#### Extract ####
On February 5, 2015, the U.S. Small Business Administration (SBA) issued a Proposed Rule that would establish a government-wide mentor-protégé program (“Proposed Rule”). Currently, the 8(a) Business Development Program is the only SBA program with a mentor-protégé program, but the Proposed Rule would result in the expansion of the mentor-protégé program to all small business contractors. The Proposed Rule would amend SBA’s regulations to implement provisions of the Small Business Jobs Act of 2010 and the National Defense Authorization Act for Fiscal Year 2013 (NDAA). In addition to expanding the mentor-protégé program across all small businesses, the Proposed Rule would make changes to the current 8(a) mentor-protégé program, clarify the meaning of a joint venture, and implement new compliance requirements to approved joint ventures.
Proposed Small Business Mentor-Protégé Program
The 8(a) program is currently the only SBA program with a mentor-protégé program. The Proposed Rule aims to expand the SBA’s mentor-protégé regulations across all SBA programs, i.e., Historically Underutilized Business Zone (HUBZone) small businesses, women-owned small businesses (WOSBs), service-disabled veteran-owned small businesses (SDVOSBs), and all small businesses.
#### Supplied records ####
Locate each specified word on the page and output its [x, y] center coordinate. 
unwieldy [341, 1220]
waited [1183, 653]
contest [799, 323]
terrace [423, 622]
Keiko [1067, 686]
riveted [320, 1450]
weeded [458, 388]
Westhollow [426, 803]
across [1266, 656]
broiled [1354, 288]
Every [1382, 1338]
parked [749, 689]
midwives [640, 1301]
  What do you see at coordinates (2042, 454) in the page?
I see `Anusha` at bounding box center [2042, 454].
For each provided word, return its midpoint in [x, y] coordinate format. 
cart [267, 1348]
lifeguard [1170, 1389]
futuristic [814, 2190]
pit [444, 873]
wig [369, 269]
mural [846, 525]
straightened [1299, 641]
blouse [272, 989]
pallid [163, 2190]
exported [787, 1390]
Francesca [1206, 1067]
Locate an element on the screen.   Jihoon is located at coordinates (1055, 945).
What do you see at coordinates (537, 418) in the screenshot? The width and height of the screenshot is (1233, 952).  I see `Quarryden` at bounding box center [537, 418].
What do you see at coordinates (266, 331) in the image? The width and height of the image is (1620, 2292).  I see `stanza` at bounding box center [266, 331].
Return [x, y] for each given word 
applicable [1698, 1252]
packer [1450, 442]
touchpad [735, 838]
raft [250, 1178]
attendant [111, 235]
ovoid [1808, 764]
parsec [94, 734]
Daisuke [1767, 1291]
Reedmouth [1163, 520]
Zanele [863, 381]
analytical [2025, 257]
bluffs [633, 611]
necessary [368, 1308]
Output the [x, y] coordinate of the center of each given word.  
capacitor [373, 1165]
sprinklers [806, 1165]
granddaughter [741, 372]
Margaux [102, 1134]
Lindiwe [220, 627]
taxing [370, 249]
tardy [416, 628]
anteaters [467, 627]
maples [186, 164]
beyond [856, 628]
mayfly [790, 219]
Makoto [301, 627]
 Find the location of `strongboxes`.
####
# Objectives
a) List every category of small business that the text on the SBA mentor-protégé proposal says the Proposed Rule would extend the mentor-protégé regulations to.
b) Rewrite the passage of the SBA mentor-protégé text from "On February 5, 2015, the" to "approved joint ventures.", replacing "amend" with "revise".
c) According to the text on the SBA mentor-protégé proposal, on what date did the SBA issue the Proposed Rule?
The lines are not needed for any of the work here.

# Answers to the tasks
a)
- Historically Underutilized Business Zone (HUBZone) small businesses
- women-owned small businesses (WOSBs)
- service-disabled veteran-owned small businesses (SDVOSBs)
- all small businesses

b)
On February 5, 2015, the U.S. Small Business Administration (SBA) issued a Proposed Rule that would establish a government-wide mentor-protégé program (“Proposed Rule”). Currently, the 8(a) Business Development Program is the only SBA program with a mentor-protégé program, but the Proposed Rule would result in the expansion of the mentor-protégé program to all small business contractors. The Proposed Rule would revise SBA’s regulations to implement provisions of the Small Business Jobs Act of 2010 and the National Defense Authorization Act for Fiscal Year 2013 (NDAA). In addition to expanding the mentor-protégé program across all small businesses, the Proposed Rule would make changes to the current 8(a) mentor-protégé program, clarify the meaning of a joint venture, and implement new compliance requirements to approved joint ventures.

c) February 5, 2015